We should be prepared to break free from old routines with a sense of courage. Speak truth with confidence and seek to live authentically with a sense of purpose. Simultaneously this is a period that will definitely call for living the Middle Way, a way of balance and wisdom.
Still, amidst all the excitement, staying grounded is key. Not every urge needs to be chased, and not every opportunity is the right one. The Horse encourages us to move with heart, but the Fire reminds us to tread carefully.
This year calls for bravery and wisdom.
Part II – The Four Freedoms Redux
The Four Freedoms were proposed in a State of the Union message U.S. President Franklin D. Roosevelt delivered to Congress on January 6, 1941. These are four fundamental freedoms that people “everywhere in the world” should enjoy. They are 1) Freedom of speech and expression, 2) Freedom of worship, 3) Freedom from want and 4) Freedom from fear. I suspect that many people recognize them from the Norman Rockwell series of four oil paintings made in 1943. The paintings are both nostalgic and, today, aspirational.
To put these foundational goals in context, in 1932, Roosevelt inaugurated the New Deal, to raise the nation out of the Great Depression, which began with the crash of the stock market in 1929. While in Europe the depression further compounded the economic dislocations produced by World War I and led to the rise of communism in Russia, Nazism in Germany, and fascism in Italy. Asia also witnessed the rise of Japanese militarism.
The insertion of the Four Freedoms into the yearly address before congress was a way for Roosevelt to prepare congress, and America, for the hard work and sacrifice on the horizon that would be World War II. With prescience Roosevelt was also preparing our country for life after the war.

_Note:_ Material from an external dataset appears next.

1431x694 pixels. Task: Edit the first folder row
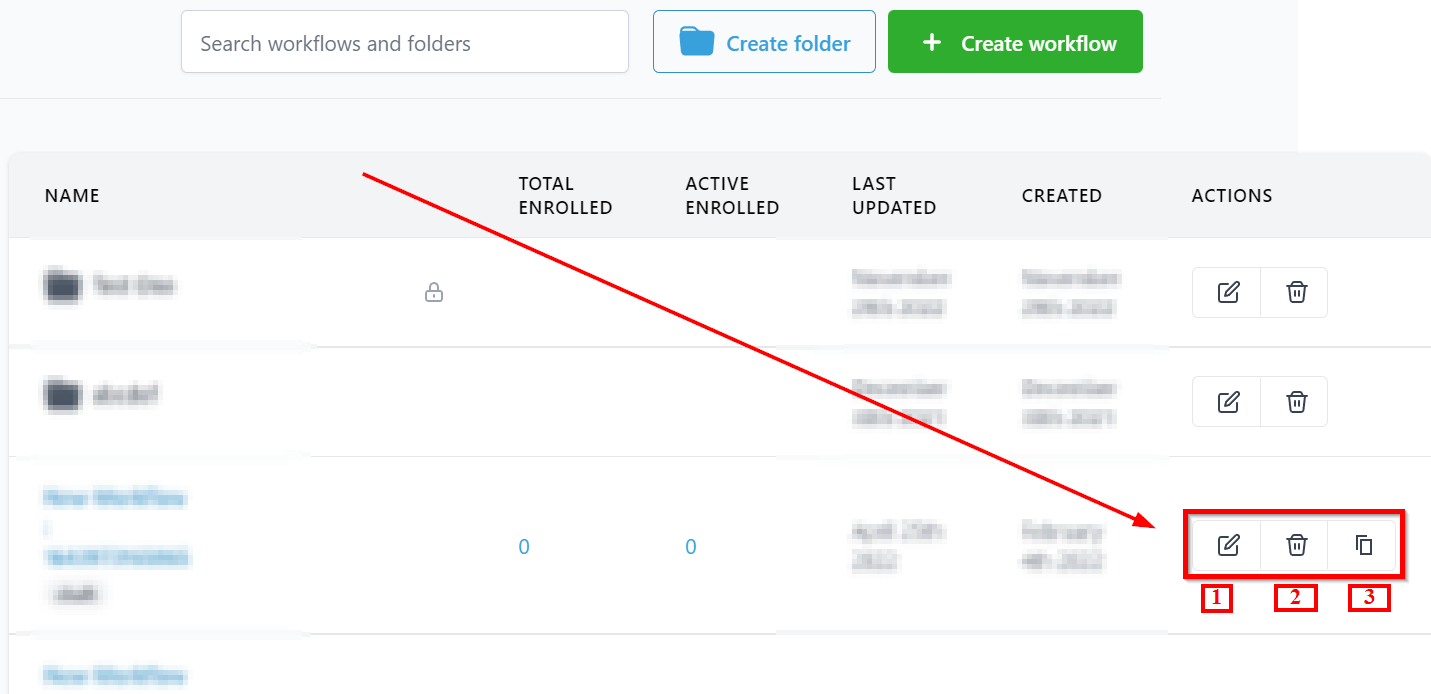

I see the Four Freedoms as the Four Noble Secular Aspirations that we must insist upon for all people of America as well as people around the world. We are living in a time of unimagined wealth as a nation. However, the vast majority of that wealth is held by oligarchic plutocrats, enabled by a corrupt, self-aggrandizing Washington leadership and their sycophants. These forces thwart the distribution of this immense wealth to those who have the least, or even to those who are in the middle. This also pits one group against the ‘other’ on various levels, re-institutionalizes racism, misogyny, and sanctions violence.

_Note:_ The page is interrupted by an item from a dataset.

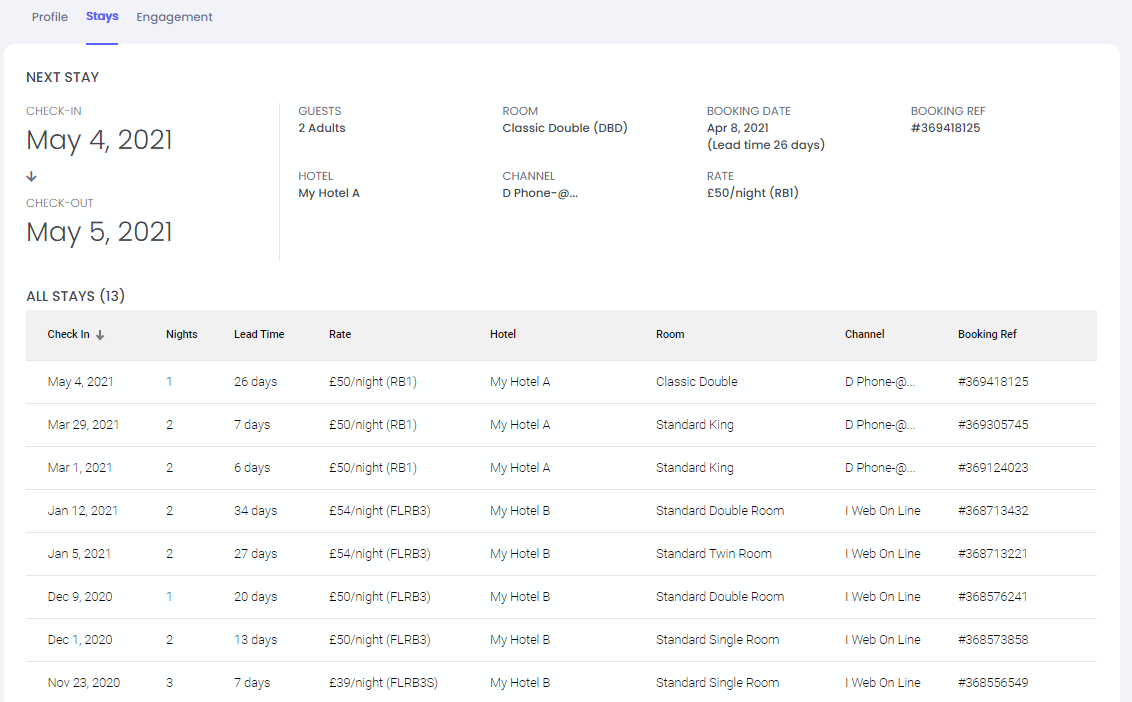Click the sort arrow beside Check In
Screen dimensions: 1132x702
pyautogui.click(x=100, y=335)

By revisiting the Four Freedoms we gain perspective on what is important to a society. By revisiting them now we understand how close we are to losing them.
But – we have not lost them yet, not quite. It is not the time to despair; it is the time for resolve and resistance.
If we take our Bodhisattva vows seriously, WE have an obligation to speak up for the people whose voices have been suppressed, the LBGTQ+ community, the marginalized and disenfranchised, the colleges and universities. WE have a responsibility to join with our sisters and brothers of faith to stand up to antisemitism, Islamophobia and the attempted imposition of White Christian Nationalism as an ersatz State religion. WE must insist that health care is a human right not a choice, that children in the richest country of the world do not go to bed hungry, that families are supported not dismissed. WE must support immigration reform, so that hundreds of thousands of people coming to our country to escape violence in their homeland or economic despair are not abused, violently displaced, separating families and causing anguish.
Compassion is the Buddhist Path. The beginning of a new year provides us an opportunity to reignite the fire of our Buddhist vows and this year to do so through the redux of the Four Freedoms, the underlying theme of which is compassion.